EXTRACT PROVIDED:
════════
Tuesday, October 10, 2006

Chemicals Within Us @ National Geographic Magazine

http://www3.nationalgeographic.com/ngm/0610/feature4/index.html

Read this eye-opening article about chemical exposure from everyday living. While the author has decided to continue his current lifestyle, this re-confirms my commitment to organic, natural products whenever possible. The bottom-line is this - in most cases we don't know the long term effects of toxic chemicals in our body, or in our environment. I prefer to be conservative on this. No one knew DDT was deadly, until people started dying.

As far as flame retardents in furniture, cars, airplanes, carpets.... well, the author of this article, David Ewing Duncan, had 10 times the average level of Americans--see below:

"I hope you are not nervous, but this concentration is very high," Bergman says with a light Swedish accent. My blood level of one particularly toxic PBDE, found primarily in U.S.-made products, is 10 times the average found in a small study of U.S. residents and more than 200 times the average in Sweden. The news about another PBDE variant—also toxic to animals—is nearly as bad. "

His guess about the source of exposure - perhaps the 200,000 miles in an airplane last year. But no one knows for sure. Further on in the article:

In 2001, researchers in Sweden fed young mice a PBDE mixture similar to one used in furniture and found that they did poorly on tests of learning, memory, and behavior. Last year, scientists at Berlin's Charité University Medical School reported that pregnant female rats with PBDE levels no higher than mine gave birth to male pups with impaired reproductive health. Linda Birnbaum, an EPA expert on these flame retardants, says that researchers will have to identify many more people with high PBDE exposures, like the Oakland family and me, before they will be able to detect any human effects. Bergman says that in a pregnant woman my levels would be of concern. "Any level above a hundred parts per billion is a risk to newborns," he guesses. No one knows for sure. "
════════
[Screenshot grounding entries]
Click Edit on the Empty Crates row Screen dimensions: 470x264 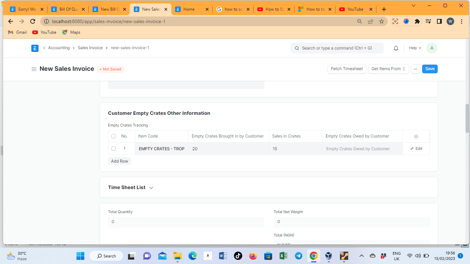(416, 149)
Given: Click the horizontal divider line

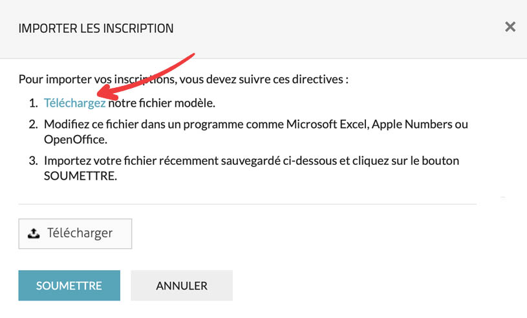Looking at the screenshot, I should point(247,204).
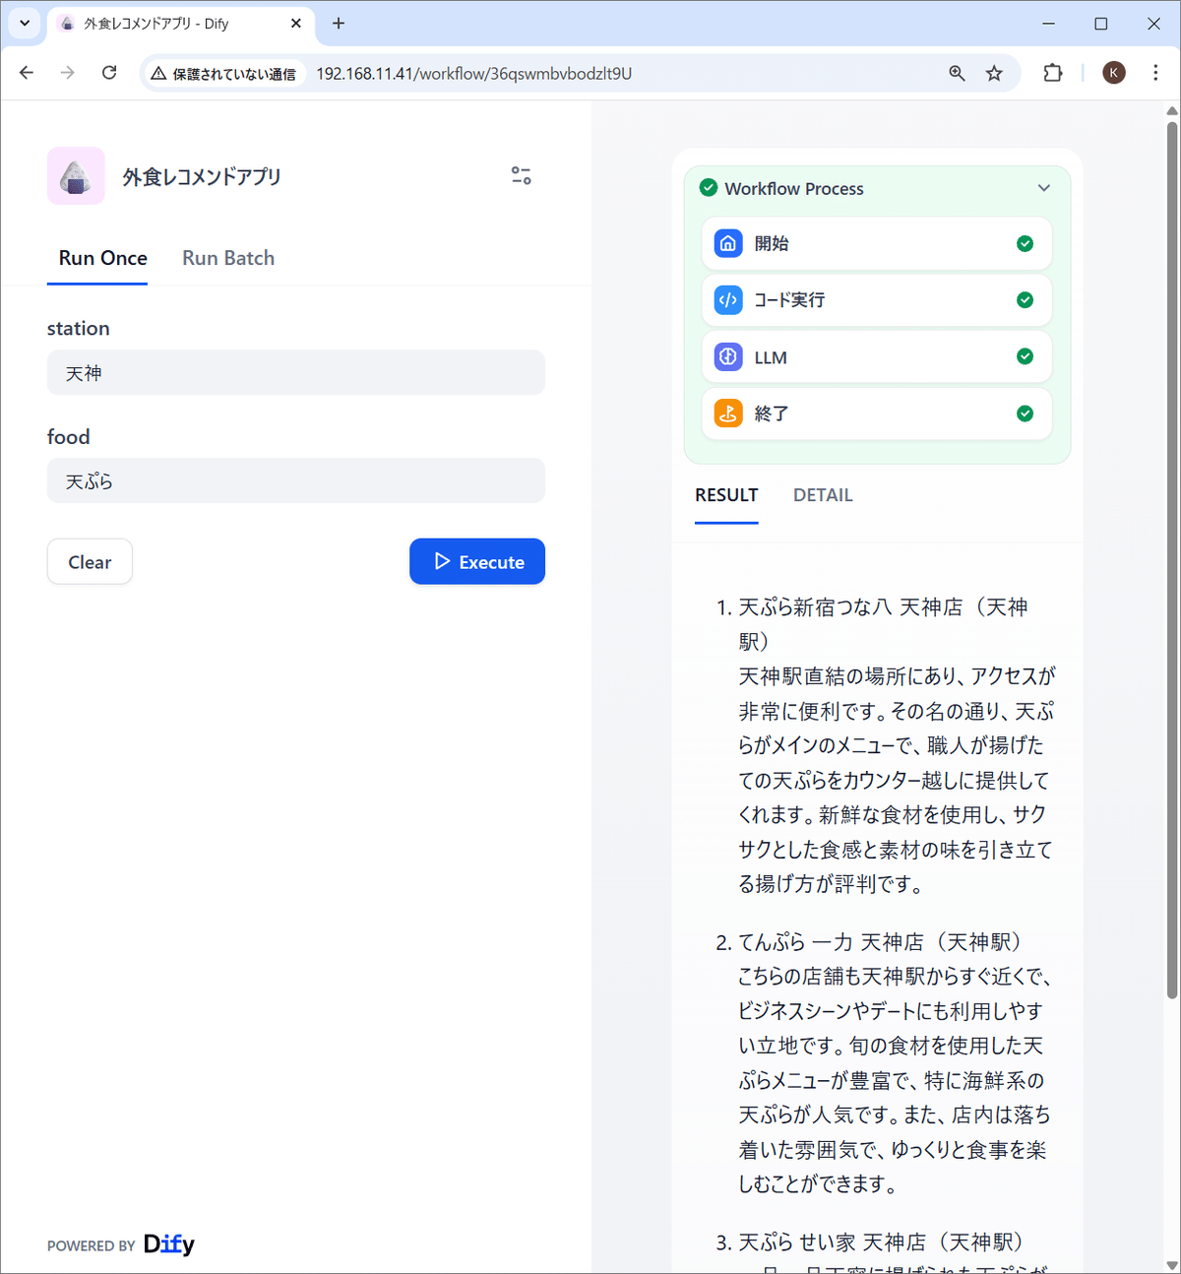The height and width of the screenshot is (1274, 1181).
Task: Switch to the Run Batch tab
Action: click(227, 258)
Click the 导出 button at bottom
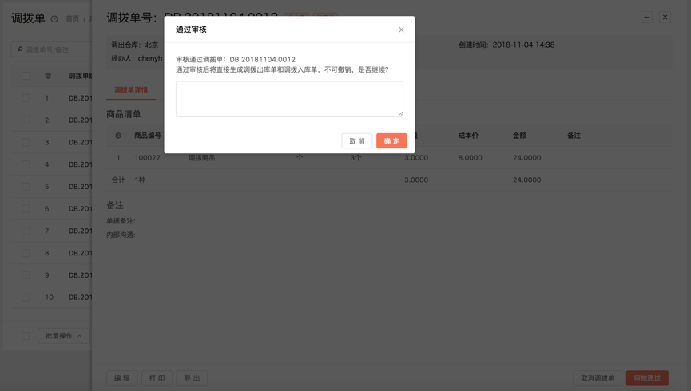Screen dimensions: 691x391 pyautogui.click(x=193, y=378)
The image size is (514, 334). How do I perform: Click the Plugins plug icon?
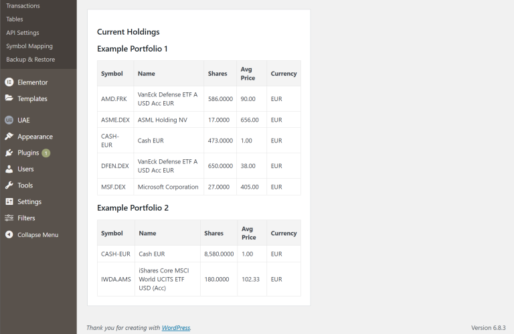(x=9, y=153)
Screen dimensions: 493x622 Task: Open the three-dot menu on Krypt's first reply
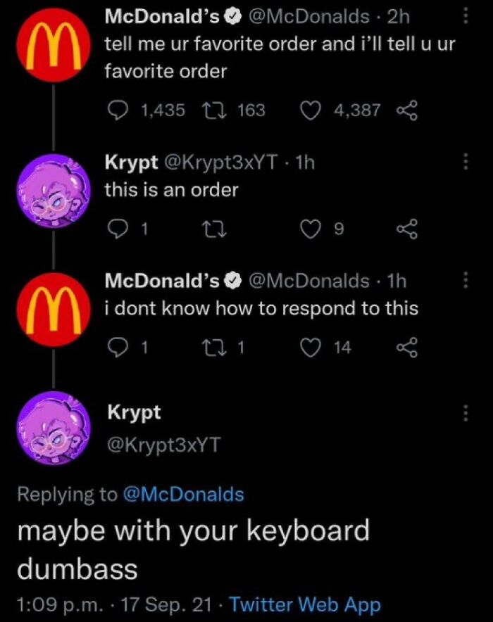pos(465,162)
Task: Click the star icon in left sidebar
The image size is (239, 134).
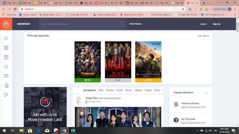Action: click(x=6, y=67)
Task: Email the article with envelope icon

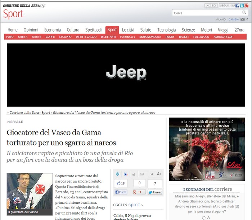Action: [x=142, y=174]
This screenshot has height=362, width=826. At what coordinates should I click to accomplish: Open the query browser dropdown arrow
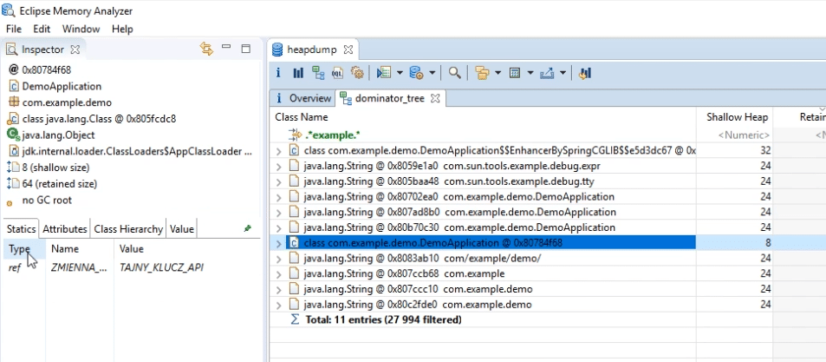click(432, 73)
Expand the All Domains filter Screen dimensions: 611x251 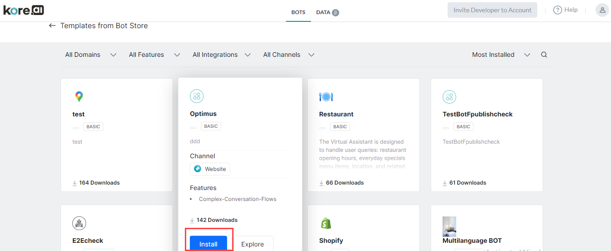91,55
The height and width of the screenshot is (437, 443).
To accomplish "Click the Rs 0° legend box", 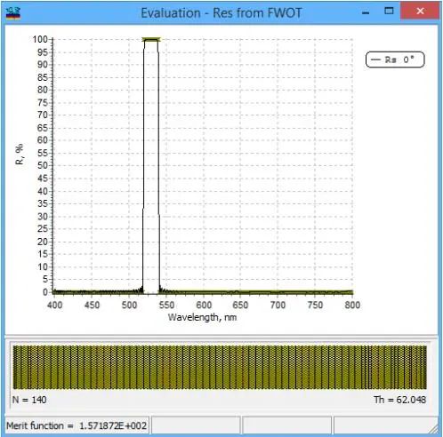I will [395, 60].
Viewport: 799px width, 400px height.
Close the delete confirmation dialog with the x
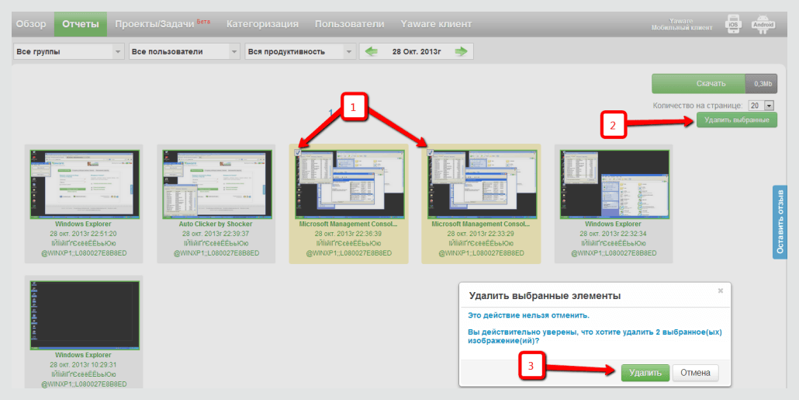tap(720, 290)
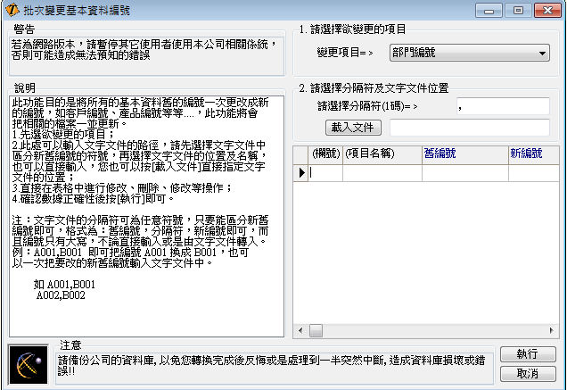Select the (項目名稱) column header

(x=368, y=154)
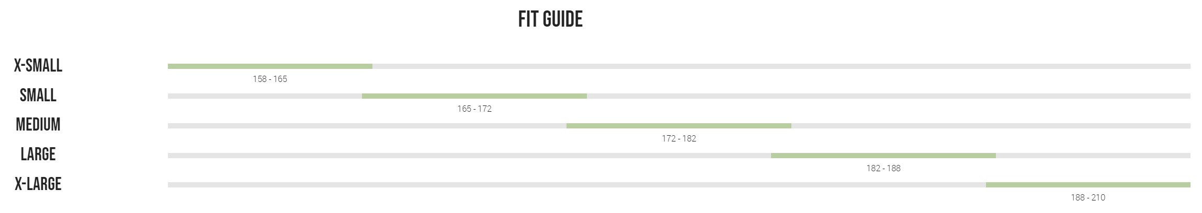
Task: Select the MEDIUM size label
Action: click(x=38, y=125)
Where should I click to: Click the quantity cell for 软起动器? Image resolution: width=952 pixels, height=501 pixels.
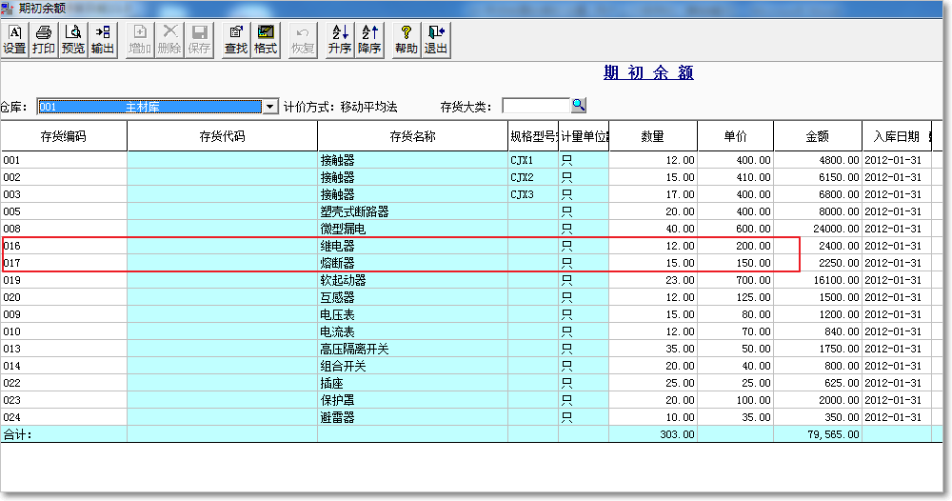point(653,280)
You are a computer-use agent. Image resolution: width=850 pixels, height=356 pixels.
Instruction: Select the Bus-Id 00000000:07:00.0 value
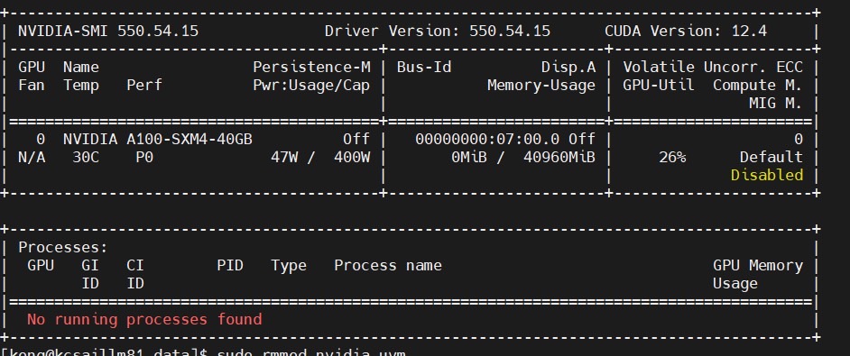coord(487,140)
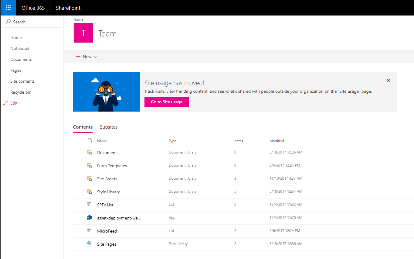The image size is (414, 259).
Task: Click Office 365 in the top bar
Action: click(x=33, y=8)
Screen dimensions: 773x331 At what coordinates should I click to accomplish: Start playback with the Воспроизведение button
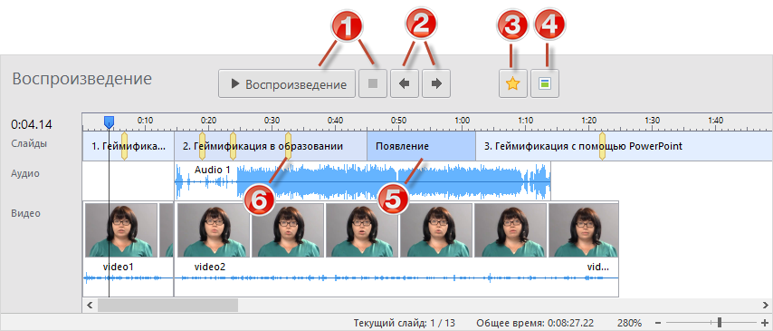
════════
WORK ORDER 1:
Reproduce the part of the post about chemicals in the body that opens with the words containing "Chemicals Within Us" and closes with "people started dying.".
WORK ORDER 2:
Carry on the post about chemicals in the body from its last sentence.
The entries were drawn from a separate source.

TASK RESULT 1:
Chemicals Within Us @ National Geographic Magazine

http://www3.nationalgeographic.com/ngm/0610/feature4/index.html

Read this eye-opening article about chemical exposure from everyday living. While the author has decided to continue his current lifestyle, this re-confirms my commitment to organic, natural products whenever possible. The bottom-line is this - in most cases we don't know the long term effects of toxic chemicals in our body, or in our environment. I prefer to be conservative on this. No one knew DDT was deadly, until people started dying.

TASK RESULT 2:
Any margin of safety may be narrowing. In a review of several studies, Ronald Hites of Indiana University found an exponential rise in people and animals, with the levels doubling every three to five years. Now the CDC is putting a comprehensive study of PBDE levels in the U.S. on a fast track, with results due out late this year. Pirkle, who is running the study, says my seemingly extreme levels may no longer be out of the ordinary. "We'll let you know," he says.

So--here's a challenge to the chemical industry, and it relates back to a previous post on "Green Chemistry"--let's use our incredible human ingenuity and resourcefulness to replace these chemicals with non-toxic alternatives. That's "innovation that matters" to me.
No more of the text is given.